Other employers who offer low-wage jobs face the same worry, said David D. Kallick, a fellow at the Fiscal Policy Institute who has studied undocumented immigrants in the state.
"They feel it's going to be very difficult to replace these workers," Kallick said. "They are pretty confident they are not going to find the U.S.-based workforce."
An older Buffalo?
Under a merit-based immigration system, the United States would primarily seek immigrants of an entirely different sort: more skilled immigrants who could contribute to the economy without being a drain on the social services system: doctors, researchers and other skilled professionals.
But there are far fewer of those immigrants than there are refugees and others who work at jobs close to or at the minimum wage. And immigration experts such as Brick and Kallick say that could spell trouble for Buffalo in the long run.
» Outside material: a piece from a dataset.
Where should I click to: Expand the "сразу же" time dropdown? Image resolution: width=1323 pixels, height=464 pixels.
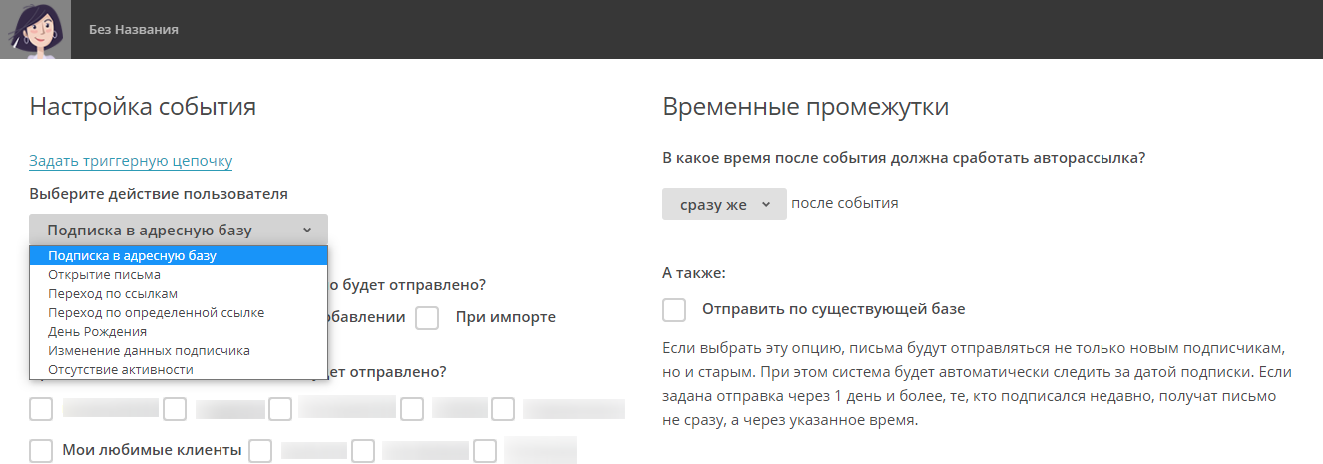click(723, 204)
"Without immigration, you will see a dramatically older population," Kallick said.
That would mean a smaller tax base, Brick said.
Most immigrants are of working age. In metro Buffalo, for example, they contributed $146.4 million in Social Security taxes and another $42.1 million to Medicare in 2014, her group found, not to mention another $223.3 million in state and local taxes.
Those tax contributions won't grow if the immigrant population doesn't grow, thereby leaving more of a tax burden on longtime Buffalonians, Brick said.
But that's of little concern to supporters of Trump's plan to reform and cut back on immigration.
"Our immigration policy shouldn't be designed to prevent Buffalo from losing population," said Mehlman, of the conservative immigration reform group popularly known as FAIR. "Buffalo will just have to find other ways to make the city attractive for people to move to."